Teesside University’s £22m National Horizons Centre opened in September 2019 with two objectives, to drive research into bioprocessing, digital and health, and to plug the yawning skills gap. Research, teaching and enterprise are its watchwords.
The work of the National Horizons Centre is a prime example of how bioinformatics and data science are being harnessed to manage patient care today.
The practice of modelling diseases with a view to producing the means of early diagnoses has come into its own during Covid-19, when research institutes such as the NHC have certainly stepped up to the plate.
Its Head of Bioscience Research, Prof. Vikki Rand, said: “We are part of a study working with clinicians from local NHS Trusts to understand the clinical course of COVID-19 cases in the region and in other countries.
“This study uses clinical data collected from COVID-19 patients, which we are analysing to identify risk factors associated with patient survival that could guide future treatment strategies.”
In parallel, the team is investigating underlying aspects such as respiratory disease and the cytokine storm that can prove a disastrous turning point not just in Covid-19, but other diseases too.
The multidisciplinary team within works in partnership with industry, academia and the NHS, translating research into effective strategy in four key areas:
- Health and Disease
- Bioinformatics and Data Science
- Biotechnology and Analytics
- Sustainable Planet
Prof. Rand said: “The four themes encapsulate our fundamental and applied research, which is aimed at exploring the characterisation, understanding and modelling of complex interactions within biological systems.
“This includes the study of cancer and other diseases, food technology, development of medical diagnostic devices, ecology and environment, forensic archaeology and biotechnology enhancement.”

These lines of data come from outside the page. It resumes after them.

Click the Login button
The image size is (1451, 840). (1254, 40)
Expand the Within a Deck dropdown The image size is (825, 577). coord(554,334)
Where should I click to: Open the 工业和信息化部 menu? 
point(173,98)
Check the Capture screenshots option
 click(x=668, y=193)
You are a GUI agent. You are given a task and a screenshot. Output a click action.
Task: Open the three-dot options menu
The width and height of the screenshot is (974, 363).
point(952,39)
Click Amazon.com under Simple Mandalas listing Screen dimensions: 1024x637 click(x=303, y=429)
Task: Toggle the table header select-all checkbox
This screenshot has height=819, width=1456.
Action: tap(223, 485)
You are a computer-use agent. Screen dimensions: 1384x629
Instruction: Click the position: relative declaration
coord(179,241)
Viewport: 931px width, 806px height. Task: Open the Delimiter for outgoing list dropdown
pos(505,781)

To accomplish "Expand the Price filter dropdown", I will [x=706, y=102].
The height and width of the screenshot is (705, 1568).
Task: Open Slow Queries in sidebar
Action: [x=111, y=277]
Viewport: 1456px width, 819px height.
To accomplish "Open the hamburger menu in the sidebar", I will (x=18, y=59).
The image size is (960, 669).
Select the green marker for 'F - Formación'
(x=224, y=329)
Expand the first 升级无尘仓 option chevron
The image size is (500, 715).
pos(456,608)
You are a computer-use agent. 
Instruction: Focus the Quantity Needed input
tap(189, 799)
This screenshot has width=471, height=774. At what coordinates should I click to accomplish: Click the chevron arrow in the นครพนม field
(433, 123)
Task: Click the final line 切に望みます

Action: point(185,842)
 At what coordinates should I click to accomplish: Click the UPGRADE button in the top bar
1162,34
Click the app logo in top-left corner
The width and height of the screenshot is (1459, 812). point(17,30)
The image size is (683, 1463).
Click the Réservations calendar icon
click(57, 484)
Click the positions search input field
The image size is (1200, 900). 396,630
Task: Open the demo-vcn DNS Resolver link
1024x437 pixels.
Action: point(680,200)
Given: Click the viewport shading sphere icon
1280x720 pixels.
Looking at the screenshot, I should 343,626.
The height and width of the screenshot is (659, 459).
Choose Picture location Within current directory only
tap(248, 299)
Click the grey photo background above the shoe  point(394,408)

The results of its research are published in prestigious journals and regularly showcased at national and international conferences.
In terms of ‘Health and Disease’, the team’s overarching aim is to help improve the lives of people both in the UK and beyond, ironing out as many North/South and rich country/poor country disparities in healthcare provision as it can.
She said: “Working in partnership with healthcare providers, we identify the current medical needs across a range of diseases, using cutting-edge genomics, next-generation sequencing and proteomic approaches, we aim to improve the lives of people in the UK and worldwide.
Cancer, Alzheimer’s, Parkinson’s and asthma are among the range of diseases on the NHC’s radar. Besides reinforcing the pathway to early diagnosis, it is determined to help fine-tune risk stratification and make personalised medicine a reality.
The continuing development of high-throughput technologies across healthcare, forensics, biotechnology and environmental research puts data at the heart of its work.
As such, the ‘Bioinformatics and Data Science’ heading embraces the disciplines of genomics, machine-learning, proteomics, survival analysis and forensic and environmental imaging.
“Innovative bioinformatics approaches are essential to enable the analysis of large amounts of data to reveal new insights,” she said, “so an important element of our work is designing new tools that enable an enhanced level of management and interpretation.”
Equally, the team is intent on identifying the biomarkers of pathogens and disease whilst developing the related diagnostic tools, and validating cutting-edge 3D imaging technologies that could be used in the analysis, visualisation and courtroom presentation of forensic evidence.
Meanwhile, the research that comes under the heading of ‘Biotechnology and Analytics’ tackles drug manufacturing, bioprocessing, pharmaceuticals proteomics and mass spectrometry, including the study of metabolism and drug interaction and protein structure and function.
Sustainable planet’ is, by definition, the biggest subject heading of all. Embracing pressing global environmental issues, it draw engineers, geographers, environmental geochemists, ecologists, biologists, food scientists and forensic scientists into the orbit of the National Horizons Centre.
Prof. Rand said: “Here, the common goal is to deliver state-of-the-art research drawing on our expertise across the four themes. The multi-disciplinary approach at the NHC will enable us to translate our research into real-world impact.”